Using this plugin, you can upload your customized metadata - they can be the extensions of Dublin Core and your self-defined schema. Using the elements.ini to config and map the metadata to Omeka data model.

Also, currently, the plugin only imports the metadata, but allows you to link the bitstreams from Dspace to Omeka items (this feature is only tested on Dspace XMLUI). The plugin can be used for one-time data transfers, or to keep up-to-date with changes to an online repository.

The future plan includes more flexible metadata config (add/remove from UI) and bitstream copy/link options. Also, we are planning to add support for integrated REST API in Dspace 4.x.

Configuration

  • Path to PHP-CLI: Path to your server's PHP-CLI command. The PHP version must correspond to normal Omeka requirements. Some web hosts use PHP 4.x for their default PHP-CLI, but many provide an alternative path to a PHP-CLI 5 binary. Check with your web host for more information.
  • Memory Limit: Set a memory limit to avoid memory allocation errors during harvesting. We recommend that you choose a high memory limit. Examples include 128M, 1G, and -1. The available options are K (for Kilobytes), M (for Megabytes) and G (for Gigabytes). Anything else assumes bytes. Set to -1 for an infinite limit. Be advised that many web hosts set a maximum memory limit, so this setting may be ignored if it exceeds the maximum allowable limit.

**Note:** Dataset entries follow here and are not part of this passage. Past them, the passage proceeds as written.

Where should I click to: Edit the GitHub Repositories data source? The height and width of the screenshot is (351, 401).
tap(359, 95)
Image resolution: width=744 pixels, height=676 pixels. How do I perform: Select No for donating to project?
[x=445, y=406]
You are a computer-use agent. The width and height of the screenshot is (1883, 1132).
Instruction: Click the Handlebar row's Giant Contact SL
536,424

Check with your web host for more information.
  • Install or Enable PHP-cURL module: Please install or enable your cURL module if it is not installed or enabled.
  • Install or Enable PHP-json module: Please install or enable your json module if it is not installed or enabled.

Instructions

Performing a harvest

  • Go to Admin > "Dspace REST API Harvester"
  • Enter an Dspace REST API base URL, click "View Collections"
  • Select a set and click "Harvest"
  • The harvest process runs in the background and may take a while
  • Refresh the page to check the progress
  • If you encounter errors, submit the base URL and status messages to the Omeka forums

Re-harvesting and updating

The harvester includes the ability to make multiple successive harvests from a single repository, keeping in sync with changes to that repository.

After a collection has been successfully harvested, a "Re-harvest" button will be added to its entry on the Admin > Dspace REST API Harvester page. Clicking this button will harvest from that repository again using all the same settings, adding new items and updating previously-harvested items as necessary.

Manually specifying the exact same harvest to be run again (same base URL, collection handle) will result in the same behavior.